**Assigned task**
Leave out every line that comes before the one containing "Screen dimensions: 1600x900", and reproduce the rest of the listing below exactly, through its last line.

**Data excerpts**
= Beginning of Section =

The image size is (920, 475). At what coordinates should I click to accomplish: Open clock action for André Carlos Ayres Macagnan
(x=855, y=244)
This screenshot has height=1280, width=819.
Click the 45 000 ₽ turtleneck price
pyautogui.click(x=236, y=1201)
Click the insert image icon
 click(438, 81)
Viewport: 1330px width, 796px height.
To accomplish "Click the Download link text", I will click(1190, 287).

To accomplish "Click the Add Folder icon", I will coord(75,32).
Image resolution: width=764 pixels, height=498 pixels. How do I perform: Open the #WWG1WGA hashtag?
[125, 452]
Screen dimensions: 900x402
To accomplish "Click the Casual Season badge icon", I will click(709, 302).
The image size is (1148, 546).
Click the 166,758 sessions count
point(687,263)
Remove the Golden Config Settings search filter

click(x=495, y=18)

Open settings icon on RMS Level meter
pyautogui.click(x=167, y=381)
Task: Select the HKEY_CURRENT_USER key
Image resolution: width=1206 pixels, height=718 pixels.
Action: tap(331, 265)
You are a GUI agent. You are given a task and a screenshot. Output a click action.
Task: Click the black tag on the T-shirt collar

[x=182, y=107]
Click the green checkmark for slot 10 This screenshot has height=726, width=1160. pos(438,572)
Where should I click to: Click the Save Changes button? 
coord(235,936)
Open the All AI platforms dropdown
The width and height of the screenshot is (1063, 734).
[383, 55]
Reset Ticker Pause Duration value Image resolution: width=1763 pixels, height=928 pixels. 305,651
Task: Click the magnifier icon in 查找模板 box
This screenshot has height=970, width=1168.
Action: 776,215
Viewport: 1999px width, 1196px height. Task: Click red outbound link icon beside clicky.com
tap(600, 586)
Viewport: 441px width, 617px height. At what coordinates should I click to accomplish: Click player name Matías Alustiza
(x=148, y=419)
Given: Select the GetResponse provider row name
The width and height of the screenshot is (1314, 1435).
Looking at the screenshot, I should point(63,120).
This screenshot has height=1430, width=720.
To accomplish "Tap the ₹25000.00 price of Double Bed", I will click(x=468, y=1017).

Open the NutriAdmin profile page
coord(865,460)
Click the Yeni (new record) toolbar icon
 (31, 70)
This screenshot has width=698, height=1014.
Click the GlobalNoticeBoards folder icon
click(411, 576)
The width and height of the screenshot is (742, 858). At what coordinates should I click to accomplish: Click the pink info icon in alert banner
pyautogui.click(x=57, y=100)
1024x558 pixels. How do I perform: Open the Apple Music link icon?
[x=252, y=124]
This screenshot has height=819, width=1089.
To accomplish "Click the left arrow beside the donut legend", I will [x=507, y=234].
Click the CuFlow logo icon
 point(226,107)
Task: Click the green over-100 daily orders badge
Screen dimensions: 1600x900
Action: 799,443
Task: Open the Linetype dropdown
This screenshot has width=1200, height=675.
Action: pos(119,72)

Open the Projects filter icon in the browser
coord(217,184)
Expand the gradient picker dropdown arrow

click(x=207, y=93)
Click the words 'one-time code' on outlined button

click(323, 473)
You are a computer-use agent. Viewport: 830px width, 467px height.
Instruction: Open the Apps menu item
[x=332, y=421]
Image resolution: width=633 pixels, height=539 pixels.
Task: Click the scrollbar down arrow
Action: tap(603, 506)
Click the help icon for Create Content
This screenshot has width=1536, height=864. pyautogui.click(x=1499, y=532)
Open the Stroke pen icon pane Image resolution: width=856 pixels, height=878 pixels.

= End of Section =

**Solution**
Screen dimensions: 1600x900
Action: 799,443
Task: Open the Linetype dropdown
This screenshot has width=1200, height=675.
Action: pos(119,72)

Open the Projects filter icon in the browser
coord(217,184)
Expand the gradient picker dropdown arrow

click(x=207, y=93)
Click the words 'one-time code' on outlined button

click(323, 473)
You are a computer-use agent. Viewport: 830px width, 467px height.
Instruction: Open the Apps menu item
[x=332, y=421]
Image resolution: width=633 pixels, height=539 pixels.
Task: Click the scrollbar down arrow
Action: tap(603, 506)
Click the help icon for Create Content
This screenshot has width=1536, height=864. pyautogui.click(x=1499, y=532)
Open the Stroke pen icon pane Image resolution: width=856 pixels, height=878 pixels.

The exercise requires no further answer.